10- Dünyadaki Yahudilerin İsrail denilen şeye inancı kalmadı. Geleceğe dair ümitleri kalmadı. Aralarından aklı başında olanlar geleceğin İstanbul ile mümkün olacağını zaten çoktan anladılar, kabullendiler.

11- Dünyada son 20 sene içinde sessiz bir sanayi/teknoloji devrimi yaşandı. Yaşanmakta olan haberleşme/iletişim devrimi bu sanayi devrimine sebep oldu. Her türlü bilgiye ulaşmak çok çok kısa zaman almaya başladı. Bilgiye ulaşmak neredeyse masrafsız bir şey oldu.

Bu sayede, isteyenler nefislerine uyup zararlı, yıpratıcı, çökertici bilgilere ve içeriklere ulaşırken, isteyenler ise türlü türlü faydalı bilgilere ulaşır oldular.

İnsanların doğru ve faydalı bilgiye kolayca ve masrafsız olarak ulaşabilmeleri iki ana şeye sebep oldu:

a- Dini, tarihi ve siyasi meselelerdeki kandırmalar eskiden olduğu gibi kolayca ve kalıcı olarak yapılamaz oldu. Mesela şimdilerde yeniden bir Süleyman Demirel projesi uygulanmak istense, Türkiye halkının, hususiyle de gençlerin alay konusu olan bir Süleymen Demirel karakteri oluşur ve hiç tutmaz. Lakin geçmişte tuttu, çünkü halkın, içinde bulunduğu şartlar, imkanlar, dengeler çok değişikti.

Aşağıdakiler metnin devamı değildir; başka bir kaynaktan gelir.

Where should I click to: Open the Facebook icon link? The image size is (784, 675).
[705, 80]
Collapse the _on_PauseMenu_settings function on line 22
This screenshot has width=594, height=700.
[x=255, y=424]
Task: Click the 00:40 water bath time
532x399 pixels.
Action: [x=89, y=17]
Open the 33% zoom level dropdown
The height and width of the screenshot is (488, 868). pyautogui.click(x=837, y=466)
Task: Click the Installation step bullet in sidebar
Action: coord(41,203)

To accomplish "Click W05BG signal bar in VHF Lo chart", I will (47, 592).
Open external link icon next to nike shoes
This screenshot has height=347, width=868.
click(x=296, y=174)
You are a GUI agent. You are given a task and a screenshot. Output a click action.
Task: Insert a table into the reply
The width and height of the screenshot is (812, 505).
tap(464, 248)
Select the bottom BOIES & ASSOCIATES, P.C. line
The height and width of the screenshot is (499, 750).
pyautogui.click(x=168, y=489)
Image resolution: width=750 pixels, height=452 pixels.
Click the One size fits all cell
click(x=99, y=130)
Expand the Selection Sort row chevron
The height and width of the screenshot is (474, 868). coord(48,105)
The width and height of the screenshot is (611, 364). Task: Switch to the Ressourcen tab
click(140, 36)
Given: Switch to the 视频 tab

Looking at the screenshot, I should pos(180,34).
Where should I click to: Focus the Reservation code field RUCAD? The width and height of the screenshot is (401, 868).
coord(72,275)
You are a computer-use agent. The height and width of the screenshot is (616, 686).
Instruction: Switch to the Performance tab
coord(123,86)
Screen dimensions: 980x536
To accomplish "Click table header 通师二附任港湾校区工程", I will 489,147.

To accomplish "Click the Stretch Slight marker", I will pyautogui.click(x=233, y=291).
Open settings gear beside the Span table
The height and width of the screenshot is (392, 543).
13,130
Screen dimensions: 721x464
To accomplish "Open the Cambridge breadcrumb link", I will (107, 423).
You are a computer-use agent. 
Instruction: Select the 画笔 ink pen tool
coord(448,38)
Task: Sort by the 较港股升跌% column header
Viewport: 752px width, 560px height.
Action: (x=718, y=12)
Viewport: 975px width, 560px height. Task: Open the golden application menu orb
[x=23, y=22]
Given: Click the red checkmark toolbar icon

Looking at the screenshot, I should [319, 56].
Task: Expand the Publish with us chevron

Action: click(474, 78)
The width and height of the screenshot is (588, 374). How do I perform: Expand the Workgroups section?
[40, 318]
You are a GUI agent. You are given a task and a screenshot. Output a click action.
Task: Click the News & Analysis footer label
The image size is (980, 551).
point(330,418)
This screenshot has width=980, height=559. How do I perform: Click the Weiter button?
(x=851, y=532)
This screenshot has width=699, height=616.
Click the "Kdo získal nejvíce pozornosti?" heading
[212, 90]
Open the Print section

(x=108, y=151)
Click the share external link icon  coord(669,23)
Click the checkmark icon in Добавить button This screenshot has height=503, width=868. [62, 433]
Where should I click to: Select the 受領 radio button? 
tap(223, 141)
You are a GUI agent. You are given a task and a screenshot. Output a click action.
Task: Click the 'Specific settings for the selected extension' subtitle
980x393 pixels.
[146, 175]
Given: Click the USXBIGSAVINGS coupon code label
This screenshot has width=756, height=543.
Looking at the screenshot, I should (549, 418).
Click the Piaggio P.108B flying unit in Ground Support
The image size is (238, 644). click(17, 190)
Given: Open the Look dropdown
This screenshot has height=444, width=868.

b- En karmaşık teknoloji, mühendislik ve bilim dallarına dair bile çok doğru, çok faydalı içeriklere ulaşabilenler, bu sahalarda kolayca ve çok düşük maliyetlerle çok ilerleyebildiler. Evlerinin garajlarında arabalar, uçaklar, denizaltı gemileri, robotlar vb yapanların sayısı bile çok artık. İsrail ve İsrail’in tasmalı köpekleri olan ABD ile bazı AB ülkelerinin teknolojik üstünlükleri de geride kaldı. Çin merkezli yeni bir Ankebut Ağı örme hedefi de bu sayede büyük darbeler aldı. Bilgi ve dolayısıyla ilim ve teknoloji artık dünyanın her yerinde… Bu, Londra merkezli Ankebut Ağının, İstanbul tarafından dağıtılmasında, bozulmasında çok faydalı oldu.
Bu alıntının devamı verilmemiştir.